Мишель схватился пальцами за край стола. Зеленое сукно сдвинулось, тяжелый подсвечник съехал со своего места, пламя свечей заколебалось.
– Осторожнее! – весело крикнул молодой генерал с хохолком.
Мишель отпрянул от стола и убрал руки.
– Отвечайте, когда спрашивает его высочество!.. – зашипел Чернышев.
– Я… мы подружились… он оказывал услуги мне.
– Какие услуги, уточните, – настаивал генерал. – Я точно знаю, что именно друг ваш принял вас в тайное общество. Так ведь?
– Так…
– Так и запишем-с…
Мишель вдруг перестал понимать, что происходит за столом, кто и какие именно задает ему вопросы, перестал слышать и свои собственные ответы. В глазах его потемнело, в голове же крутилась одна мысль: только бы не упасть…

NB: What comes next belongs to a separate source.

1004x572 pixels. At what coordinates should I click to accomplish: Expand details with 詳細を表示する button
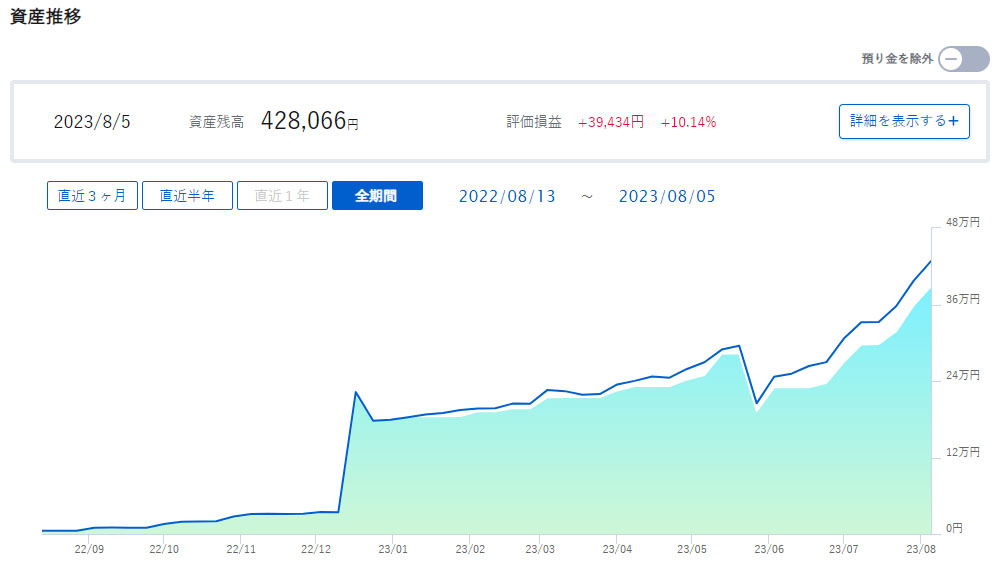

– Впрочем, – донесся до него голос Чернышева, – не следует ли прислать господину подпоручику письменные вопросы? Сейчас, как мне кажется, он не может собраться с мыслями…

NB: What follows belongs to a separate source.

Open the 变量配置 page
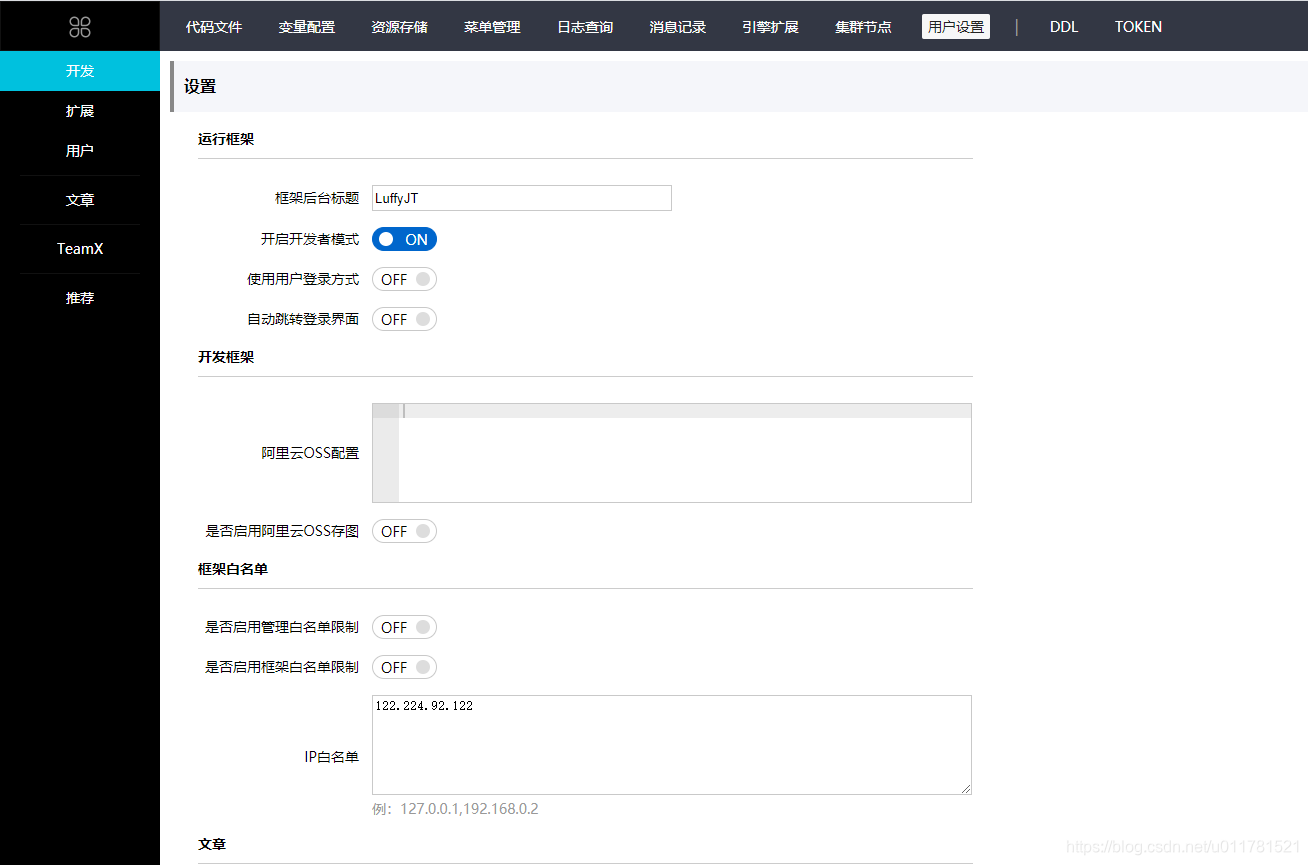This screenshot has width=1308, height=865. [x=306, y=26]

Вопросы принесли в тот же день; глядя в них, Мишель обнаружил первым пунктом то же самое – о связи его с подполковником. Отвечал он путано, как и в Комитете… Перед глазами летали красные пятна. Он понял, что замысел его рухнул, что ему все равно не поверят, решат, что он просто выгораживает друга… Сережа был на пороге смерти; и он, Мишель, ничего не мог с этим поделать.
Больше всего Мишель страшился остаться один. Этот дикий, почти животный страх одиночества впервые настиг его в корчме в Трилесах. Потом, когда он решил, что сможет влиять на следствие, страх пропал, сейчас вернулся снова. Мишель не мог справиться с этим страхом, разорвал на себе рубаху, всю ночь метался по камере: четыре шага в длину, четыре в ширину… Он вспоминал дерзкие слова свои, обращенные к Чернышеву – о том, что не хочет жить. Тогда это была пустая бравада, теперь же, ежели спасти Сережу не удавалось, собственное его существование не имело ровно никакого смысла.
Мишель мечтал увидеться с другом, обнять его, услышать голос его, разрыдаться на его груди… Но это было никак невозможно.
Сережа сидел в равелине. Но хотя бы получить возможность написать ему… За это Мишель, не задумываясь, отдал бы жизнь прямо сейчас, не дожидаясь окончания дела. Уяснив это для себя, он решил попытаться…
Наутро в камеру вошел караульный офицер, поручик Глухов – с ним Мишель уже давно познакомился. Поручик был человеком пожилым, лет пятидесяти, всю жизнь свою прослужил при крепости, многое видел. Крепость для Глухова давно уже стала родным домом: он и ночевал в казарме при ней. Семьи у него не было, производством он был давно забыт. Узник заметил: Глухов ему сочувствует, заходя в камеру для узнания, не надо ли чего, смотрит грустно и участливо. И Мишель решился…
– Господин поручик, Михаил Евсеевич… – начал он в ответ на традиционный вопрос о здоровье. – Здоровье мое в порядке. Душа вот болит только… Друг мой в равелине… подполковник Муравьев… ранен он, болен, может быть, при смерти. Нельзя ли письмо передать? Я отпишу папеньке… он денег заплатит.
Глухов поглядел на него внимательно.
– За сие меня в каторгу осудят… Впрочем, – тут он глянул Мишелю в глаза, – пишите, я принесу перо и бумагу. Денег не надобно.
Когда перо и бумага были принесены, Мишель долго не мог собраться с мыслями от внезапно свалившегося счастья. Полчаса он сидел, тупо глядя в лист.
– Пишите, подпоручик, – войдя в камеру, Глухов увидел его, сидящего над пустым листом. – Неровен час, вопросы из Комитета принесут. Пишите, у вас мало времени.
Мишель принялся писать. Он молил друга своего не оставлять его одного на этом свете… И ежели Сереже суждено погибнуть, то необходимо нужно взять его с собою. А для сего рассказать правду об обществе и о том, что без него, Мишеля, на самом деле ничего бы не было. Записка получилось короткая, перечитывая ее, Мишель заплакал.